High-Sensitivity Photonic Crystal Biosensors using Topological Light Trapping

TL;DR

This paper demonstrates highly sensitive photonic crystal biosensors utilizing topological light trapping, achieving significantly improved detection sensitivity for analyte binding through defect-mediated optical tunneling and mode hybridization.

Contribution

It introduces a novel design of photonic crystal biosensors with topological domain-wall defects that greatly enhance sensitivity compared to previous designs.

Findings

Sensitivity improved by nearly 16 times over previous designs

Can distinguish three analyte-bindings simultaneously in a single measurement

Achieves biosensor sensitivity of nearly 3000 nm/RIU to thin analyte layers

Abstract

Photonic crystals (PCs) with localized optical cavity modes arising from topological domain-wall line defects are simulated for optical biosensing by numerical solution of Maxwell's equations. These consist of a square lattice of square silicon blocks with a significant photonic band gap (PBG). Optical transmission through the PBG at specific frequencies occurs by defect-mediated optical tunneling. Biofluid flows perpendicular to light propagation, through a channel containing the PC, defined by silica side-walls and an underlying silica substrate. Replacing the silicon blocks with thin silicon strips throughout the domain-wall region, analyte binding coincides with regions of maximal field intensity.

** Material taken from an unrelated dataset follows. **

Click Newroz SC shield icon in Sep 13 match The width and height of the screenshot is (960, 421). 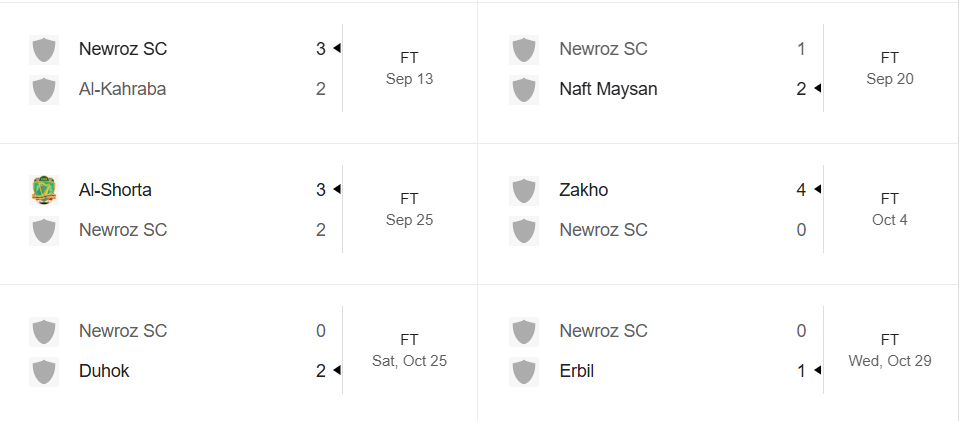pyautogui.click(x=44, y=50)
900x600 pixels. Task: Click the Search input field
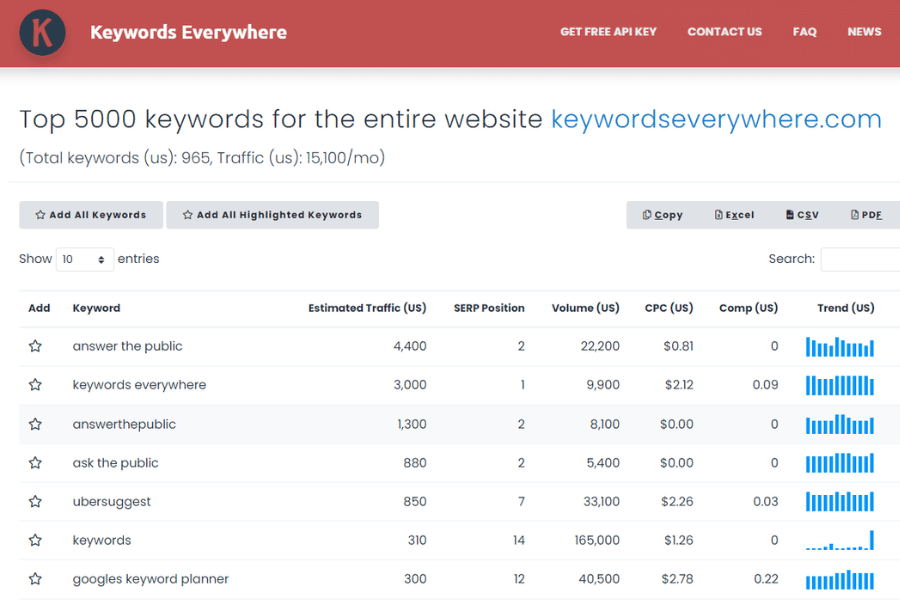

As a result, the sensitivity is improved by almost 16 times higher than the previous designs. We analyze optical mode hybridization of two nearby domain walls and its close relation to the transmission-levels and correlations in frequency shifts of nearby optical resonances in response to analyte-bindings. We illustrate three high-sensitivity chips each with three domain-wall defects, all of which can distinguish three analyte-bindings and their combinations completely in a single spectroscopic measurement. In a photonic crystal, consisting of silicon squares embedded in a water background and a 5-micron lattice spacing, the biosensor sensitivity to a thin analyte binding layer is nearly 3000 nm/RIU, and to the overall background biofluid is over 8000 nm/RIU.